● Exercise
Only an exact repeat of the listing, without its images, counts as the answer.

● Dataset records
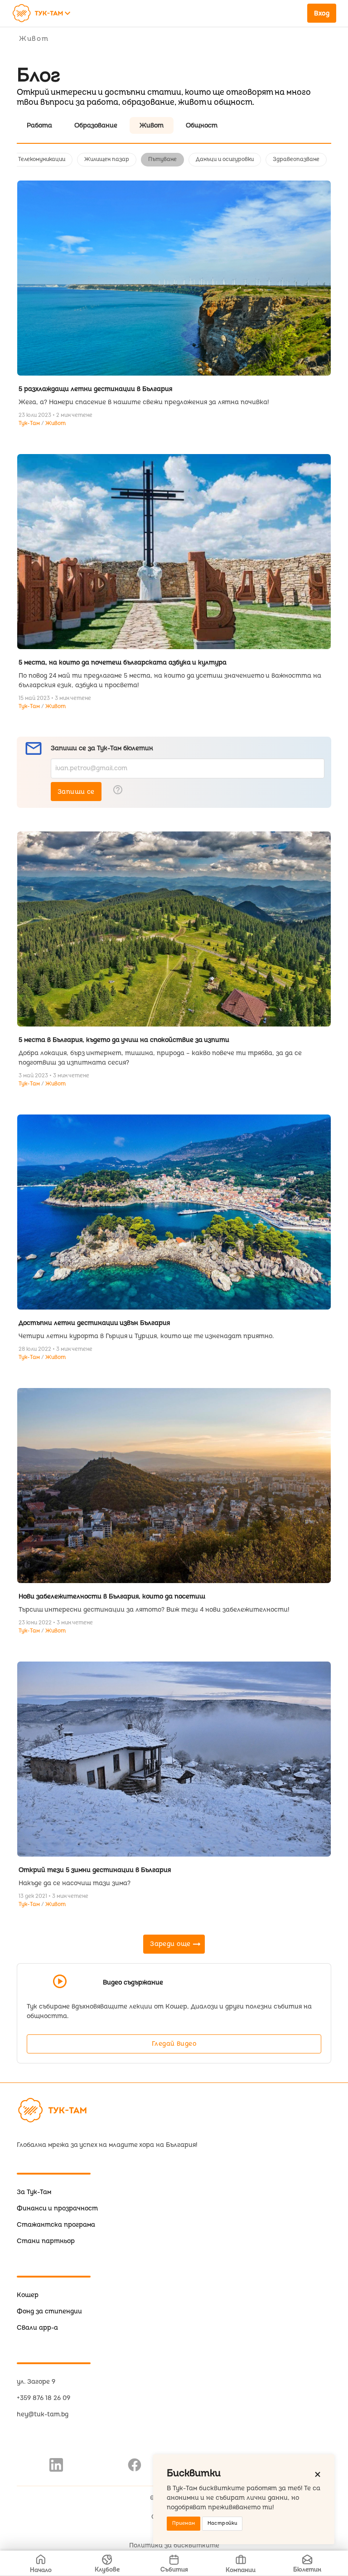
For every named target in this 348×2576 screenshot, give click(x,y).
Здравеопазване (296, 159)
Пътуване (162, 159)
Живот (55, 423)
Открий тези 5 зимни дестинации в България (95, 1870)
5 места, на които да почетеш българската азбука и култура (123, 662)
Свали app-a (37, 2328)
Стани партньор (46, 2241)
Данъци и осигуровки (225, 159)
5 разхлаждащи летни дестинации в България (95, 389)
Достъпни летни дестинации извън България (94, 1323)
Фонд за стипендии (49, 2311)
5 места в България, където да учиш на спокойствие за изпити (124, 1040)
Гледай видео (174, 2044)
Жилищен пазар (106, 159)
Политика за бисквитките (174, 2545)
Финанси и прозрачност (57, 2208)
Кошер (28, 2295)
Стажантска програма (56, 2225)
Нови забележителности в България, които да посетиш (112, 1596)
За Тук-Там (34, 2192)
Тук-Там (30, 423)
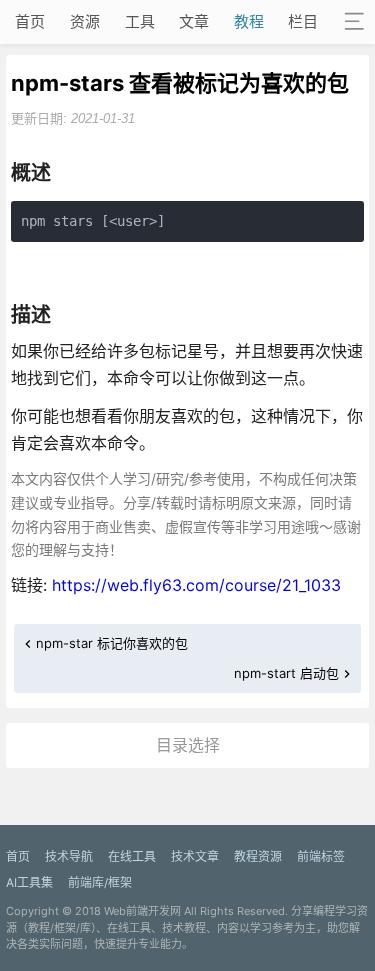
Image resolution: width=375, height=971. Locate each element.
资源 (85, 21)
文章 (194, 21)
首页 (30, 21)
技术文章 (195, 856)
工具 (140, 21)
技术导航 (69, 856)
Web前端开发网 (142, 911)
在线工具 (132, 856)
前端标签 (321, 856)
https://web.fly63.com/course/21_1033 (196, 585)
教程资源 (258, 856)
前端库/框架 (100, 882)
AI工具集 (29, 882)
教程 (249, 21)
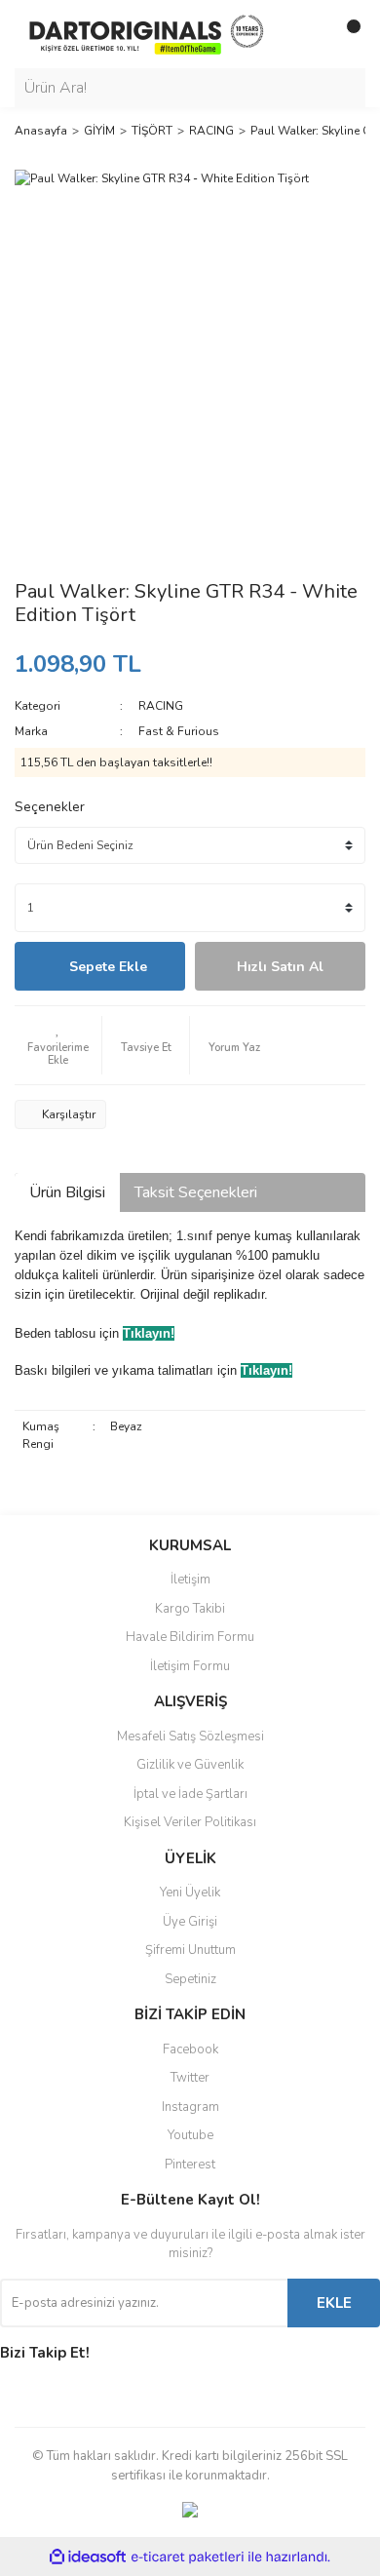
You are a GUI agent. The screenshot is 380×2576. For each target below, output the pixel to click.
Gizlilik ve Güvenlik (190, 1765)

● Answer to this exercise
For every named target in this 348×2576 screenshot, give click(x,y).
Здравеопазване (296, 159)
Пътуване (162, 159)
Живот (55, 423)
Открий тези 5 зимни дестинации в България (95, 1870)
5 места, на които да почетеш българската азбука и култура (123, 662)
Свали app-a (37, 2328)
Стани партньор (46, 2241)
Данъци и осигуровки (225, 159)
5 разхлаждащи летни дестинации в България (95, 389)
Достъпни летни дестинации извън България (94, 1323)
Фонд за стипендии (49, 2311)
5 места в България, където да учиш на спокойствие за изпити (124, 1040)
Гледай видео (174, 2044)
Жилищен пазар (106, 159)
Политика за бисквитките (174, 2545)
Финанси и прозрачност (57, 2208)
Кошер (28, 2295)
Стажантска програма (56, 2225)
Нови забележителности в България, които да посетиш (112, 1596)
За Тук-Там (34, 2192)
Тук-Там (30, 423)
Image resolution: width=375, height=971. Locate each element.
资源 (85, 21)
文章 (194, 21)
首页 (30, 21)
技术文章 (195, 856)
工具 (140, 21)
技术导航 (69, 856)
Web前端开发网 (142, 911)
在线工具 (132, 856)
前端标签 (321, 856)
https://web.fly63.com/course/21_1033 (196, 585)
教程资源 (258, 856)
前端库/框架 (100, 882)
AI工具集 (29, 882)
教程 (249, 21)
You are a GUI agent. The screenshot is 380×2576. For each target below, output the pixel to click.
Gizlilik ve Güvenlik (190, 1765)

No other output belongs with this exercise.